◆ TEXT EXTRACT:

+===+

Chapter IV of Parents and Children by Charlotte Mason continues with the role of parents as inspirers. She states that the life of the mind grows upon ideas and it is the duty of parents to sustain, nourish and keep alive their child's inner life with ideas just as they sustain their bodies with food.
'Sow an act, reap a habit; sow a habit, reap a character; sow a character, reap a destiny.'
This was a common saying in the 19th Century and has been attributed to a number of people including the writer William Makepeace Thackeray, and the poet, Ralph Waldo Emerson.
The idea is that the destiny of child is determined by his parents in the sense that they (or others to whom they delegate) are the ones who are the first to sow into a child's life.
So what are we to sow?
It is the only educational seed we have in our possession. Sowing a seed and waiting for it to sprout and grow is a faith step in the natural world - the seed has no resemblance to the mature plant. When we sow an 'idea' we also take a step of faith.
CM briefly mentions some of the educational theories underpinning the work of people such as Pestalozzi and Froebel and the 'pleasing and easy' belief that education is formative; that the role of the educator is to develop the 'faculties.'
The problem she saw was that all our thoughts about education are wrong and rest on false foundations and that the most complete and adequate definition of education that we have is:
Education is an atmosphere, a discipline, a life.
Parents are very jealous over the individuality of their children; they mistrust the tendency to develop all in the same plan; and this instinctive jealousy is right (!!).
Charlotte Mason, writing this book over a hundred years ago, believed that our fear of our children developing like peas in a pod because of systematic educational efforts directed towards the drawing out of faculties were groundless:
We may believe that the personality, the individuality, of each of us, is too dear to God, and too necessary to a complete humanity to be left at the mercy of empirics (experimentation).
I wonder what CM would say about this now. She died in 1923 and a year later H.L. Mencken wrote the following:
"...the aim of public education is not to fill the young of the species with knowledge and awaken their intelligence. … Nothing could be further from the truth. The aim …is simply to reduce as many individuals as possible to the same safe level, to breed and train a standardized citizenry, to put down dissent and originality. That is its aim in the United States… and that is its aim everywhere else.”
This is something Charlotte Mason touched on in the last book of her Home Schooling Series, A Philosophy of Education, where she mentions the 'new gospel of education.' She recognised this Utilitarian theory was immoral, at the same time as its advocates were convinced Utopia was on its way.
Utopian thinking is intolerant of variety or competition, so the tendency of modern Utopians to enlarge their canvas to include the whole planet through multinational organisations becomes disturbing...A feature of nearly all Utopians has been addiction to elaborate social machinery like schooling and to what we can call marvellous machinery.
The Underground History of American Education by John Taylor Gatto, pg 145
The utilitarian, utopian model of education has become firmly embedded in the years since Charlotte Mason made her observations on the individuality of the child.
Parents: not 'modellers' but 'inspirers.'
I don't think I want my children to model themselves after me. I have too many deficits. But I do want to be an inspirer!
When I was just starting out as a mother I wanted to find a mentor; someone who'd blazed the trail ahead of me, had homeschooled and had grown children; someone who was at the stage where they were enjoying the fruit of all their hard work. I didn't find that person, but I learnt from many imperfect people and often they were walking a completely different path to my own. I wanted a model, but God gave me inspirers and I see the wisdom of that now.

+===+

◆ PROVIDED RECORDS:

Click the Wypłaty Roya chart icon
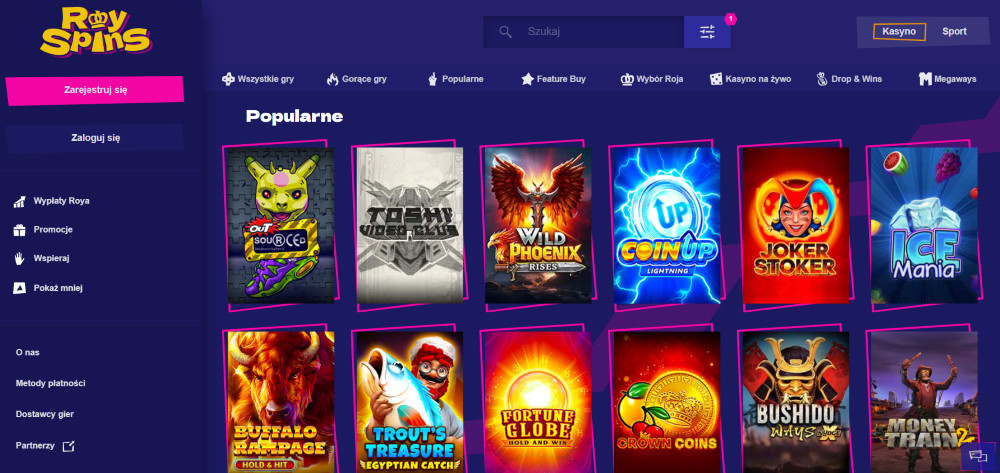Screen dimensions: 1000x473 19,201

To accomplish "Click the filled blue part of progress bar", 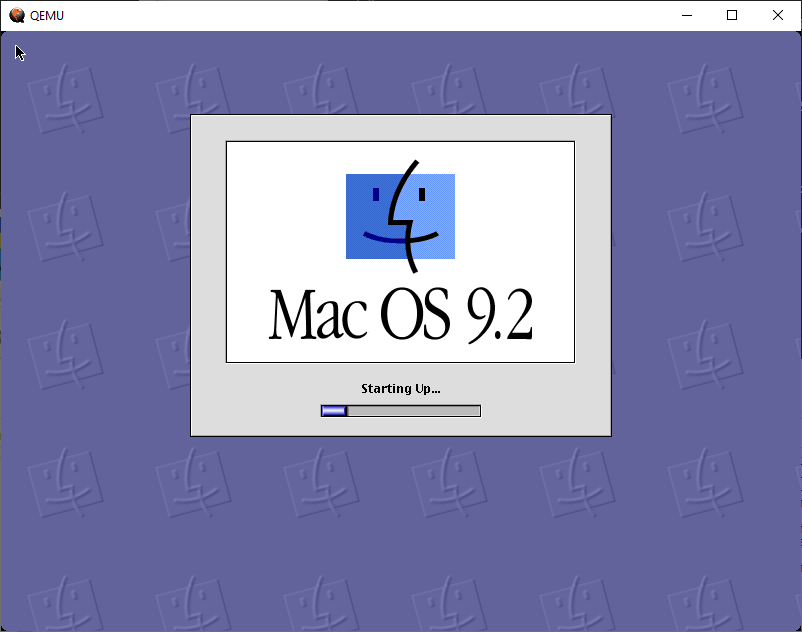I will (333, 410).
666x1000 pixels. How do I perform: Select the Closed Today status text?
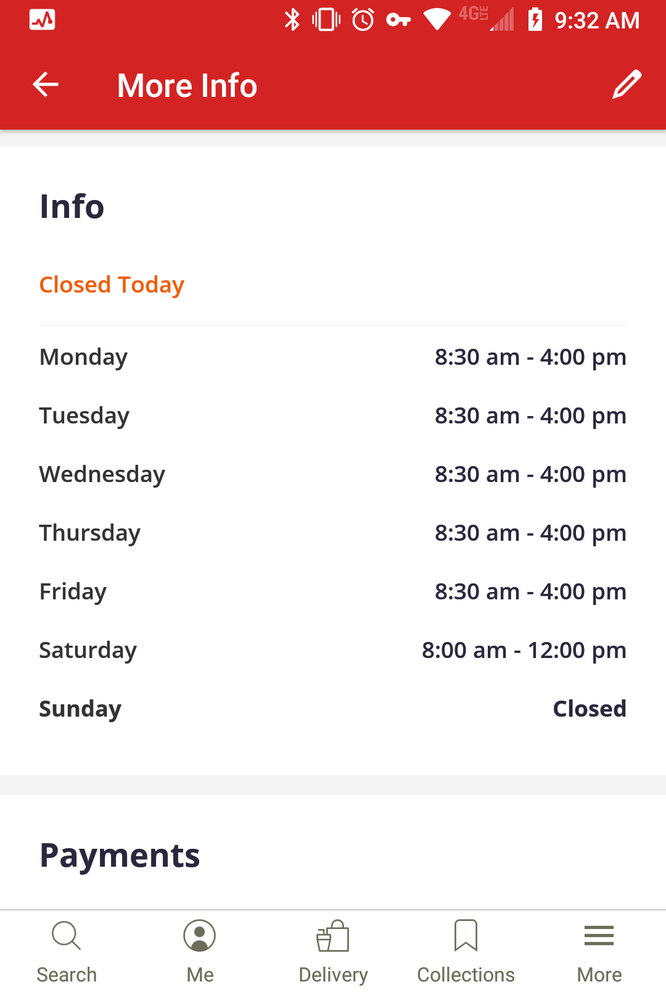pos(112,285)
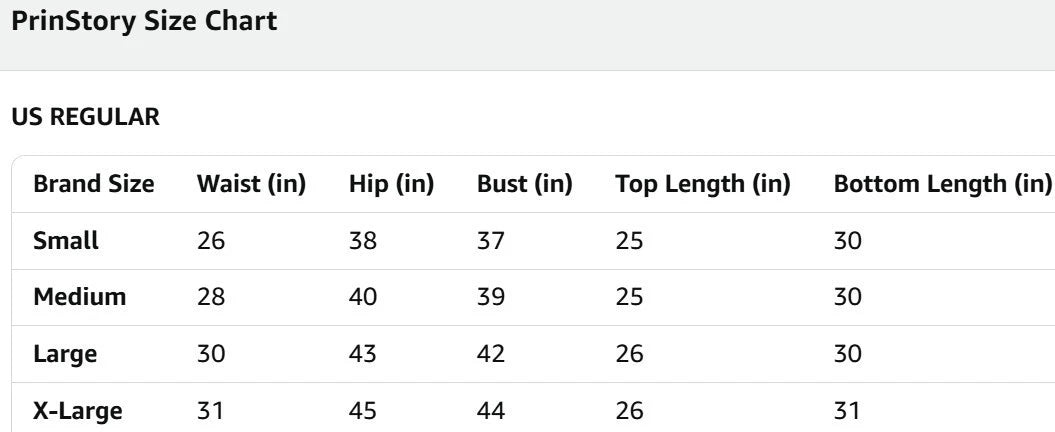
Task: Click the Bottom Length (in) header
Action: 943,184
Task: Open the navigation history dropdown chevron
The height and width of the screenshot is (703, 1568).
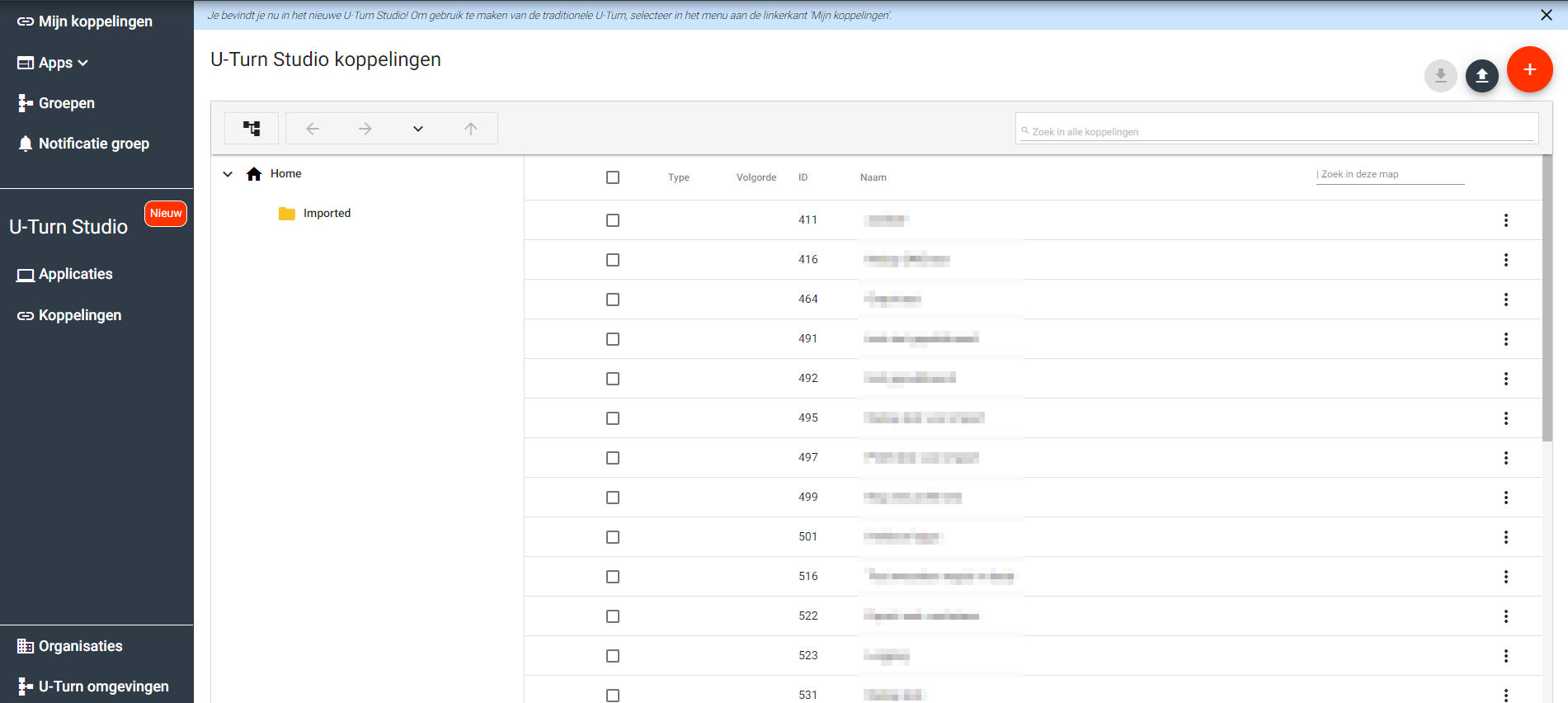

+===+

◆ PROBLEM:
Extend the reflection on Charlotte Mason's Parents and Children, beginning after its final sentence. The listing has no connection to the reflection on Charlotte Mason's Parents and Children.

◆ ANSWER TO THE TASK:
You may go through years of so-called 'education' without getting a single vital idea; and that is why many a well-fed body carries about a feeble, starved intelligence...
We may have 'finished our education' without ever having experienced that vital stir which marks the inception of an idea. So we leave school...
We shut up our books and our minds, and remain pigmies in the dark forest of our own dim world of thought and feeling.
What an awful thought!
The Mind Grows Upon Ideas
Idea - a live thing of the mind...An idea strikes us, impresses us, seizes us, takes possession of us, rules us...
We form an ideal (an embodied idea) - and this exercises the very strongest formative influence upon us: "An idea struck me..."
...is it not marvellous that, recognising as we do the potency of ideas, both the word and the conception it covers enter so little into our thought of education?
An idea may exist as an Appetency (desire, longing, affinity)
Ideas may invest as an atmosphere, rather than strike as a weapon. An Appetency may be a clear, definite form, or an instinct; a vague longing towards something.
The educator's ministry is to excite this longing towards something...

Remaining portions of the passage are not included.